KASUS bullying atau perundungan masih sering terjadi di lingkungan sekolah. Fenomena ini menjadi perhatian banyak pihak karena dampaknya sangat merugikan, terutama bagi para korbannya. Oleh karena itu, edukasi mengenai pencegahan bullying sangat penting dilakukan sedini mungkin agar kasus ini tidak terus berulang.

Sebagai bentuk kepedulian terhadap isu ini, tiga dosen Universitas Nahdlatul Ulama Surabaya (Unusa), yaitu Nur Hidayah, Syiddatul Budury, dan Nunik Purwanti, bersama sejumlah mahasiswa, menggelar edukasi dan pendampingan bagi siswa-siswi di SDN Ketintang 1 Surabaya. Kegiatan ini berlangsung sejak Maret hingga Agustus 2024 dalam bentuk program pemberdayaan dan psikoedukasi untuk mencegah terjadinya bullying.

Terkait dengan program SDGs (Sustainable Development Goals), kegiatan ini masuk dalam SDG 4, Quality Education (Pendidikan Berkualitas). Pencegahan bullying masuk ke dalam lingkup menciptakan lingkungan belajar yang aman dan bebas kekerasan, termasuk kekerasan verbal, fisik, atau psikologis seperti bullying.

Kegiatan ini juga masuk pada point SDG 16, Peace, Justice and Strong Institutions (Perdamaian, Keadilan dan Kelembagaan yang Tangguh). Bullying, sebagai salah satu bentuk kekerasan terhadap anak, termasuk dalam sasaran SDGs ini.

Ketua tim pengabdian masyarakat, Nur Hidayah, menjelaskan bahwa program ini dilatarbelakangi oleh kekhawatiran meningkatnya kasus bullying yang menyasar anak-anak usia sekolah.
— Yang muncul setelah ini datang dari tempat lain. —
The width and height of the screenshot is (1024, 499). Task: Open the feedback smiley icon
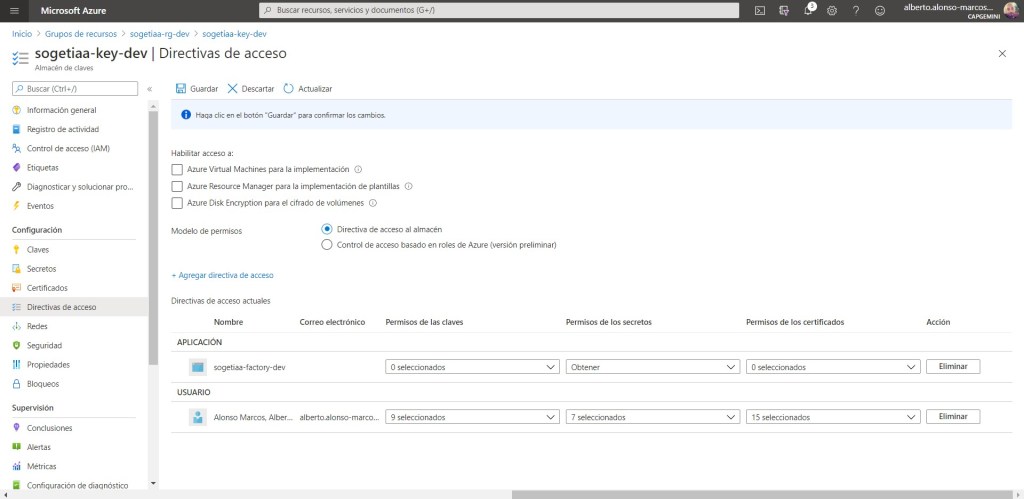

“Kami ingin menghentikan bullying sejak dini. Edukasi dimulai dari siswa sekolah dasar agar ketika mereka tumbuh besar, sudah memahami bahwa bullying adalah perilaku yang tidak dapat dibenarkan,” ujar Nur.

Pemilihan SDN Ketintang 1 sebagai lokasi kegiatan juga bukan tanpa alasan. Berdasarkan observasi, siswa di sekolah tersebut masih belum memahami bagaimana berinteraksi dengan teman secara sehat dan tanpa kekerasan. Pemahaman mereka tentang dampak bullying, baik bagi korban maupun pelaku, masih minim. Mereka juga belum mengetahui cara mencegah perilaku kekerasan di lingkungan sekolah.
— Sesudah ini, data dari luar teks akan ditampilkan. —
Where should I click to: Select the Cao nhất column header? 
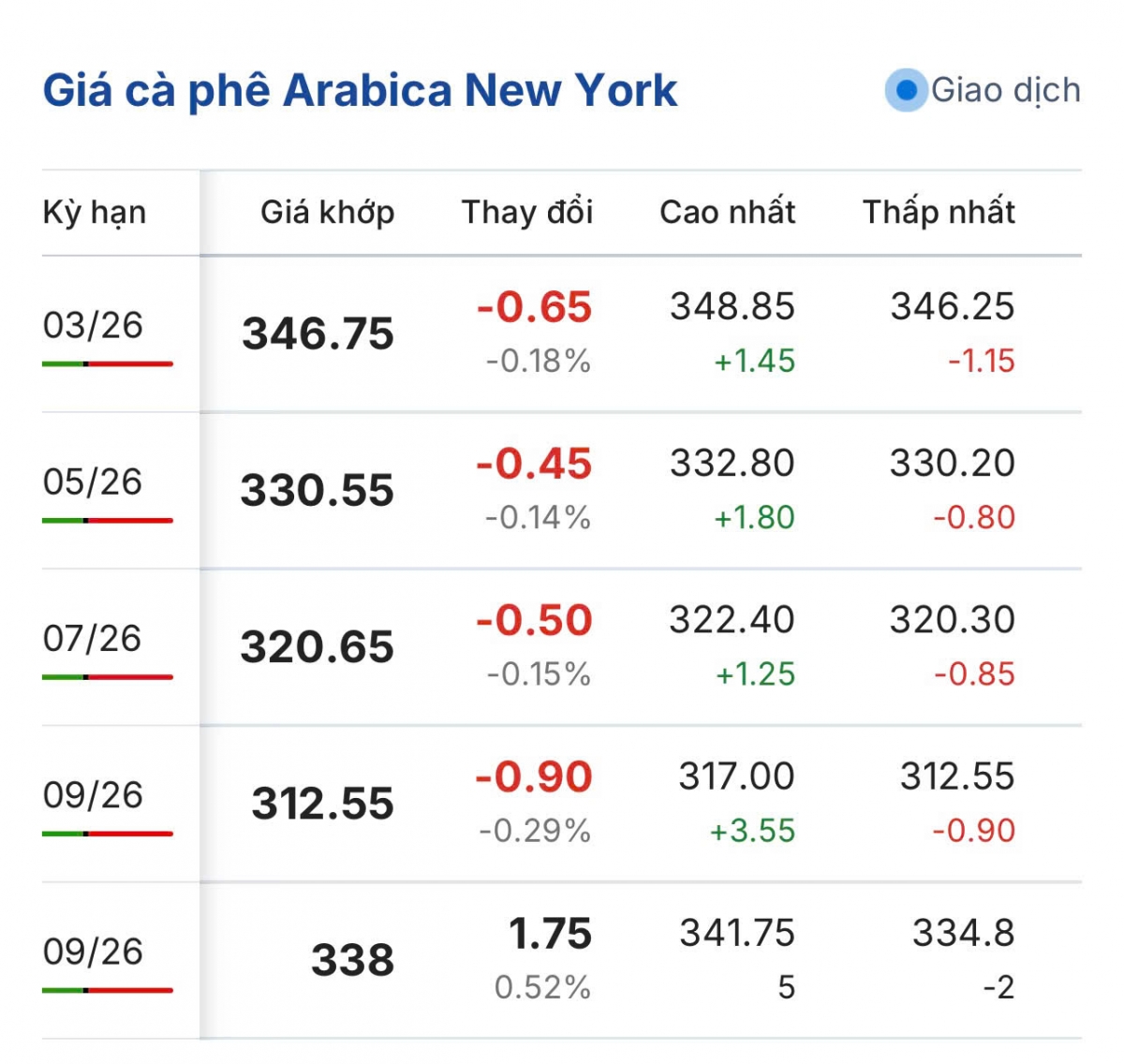(727, 213)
Nur menambahkan, anak yang terlibat dalam tindakan bullying umumnya menunjukkan berbagai respons, seperti menjadi agresif, pendiam, penakut, cenderung menghindar, hingga bersikap masa bodoh. Baik pelaku maupun korban sama-sama bisa mengalami dampak negatif, khususnya dalam aspek psikologis.
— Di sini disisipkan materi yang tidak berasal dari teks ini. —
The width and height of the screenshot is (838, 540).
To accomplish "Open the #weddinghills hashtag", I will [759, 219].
Menurut data dari World Health Organization (WHO), sekitar 37% anak perempuan dan 42% anak laki-laki di dunia pernah menjadi korban bullying. Jenis perundungan yang sering terjadi mencakup kekerasan seksual, konflik fisik, dan tekanan psikologis.

Sementara itu, data Komisi Perlindungan Anak Indonesia (KPAI) menunjukkan bahwa pada tahun 2020 terdapat 199 kasus bullying pada anak. Jumlah ini meningkat dibandingkan tahun-tahun sebelumnya yang berkisar antara 30 hingga 60 kasus. Survei di Indonesia juga mencatat bahwa sekitar 34,67% pelajar pernah mengalami bullying fisik di sekolah, sementara 34,06% lainnya mengalami bullying secara psikologis. Tak hanya itu, 63% pelajar mengaku pernah menyaksikan langsung tindakan perundungan, dan 20% lainnya bahkan pernah menjadi pelaku bullying. Menariknya, pelajar perempuan dilaporkan lebih sering menyaksikan kejadian bullying dibandingkan laki-laki.Upaya mengurangi kejadian bullying tak hanya difokuskan pada korban, tetapi juga penting untuk memperhatikan kondisi psikologis pelaku.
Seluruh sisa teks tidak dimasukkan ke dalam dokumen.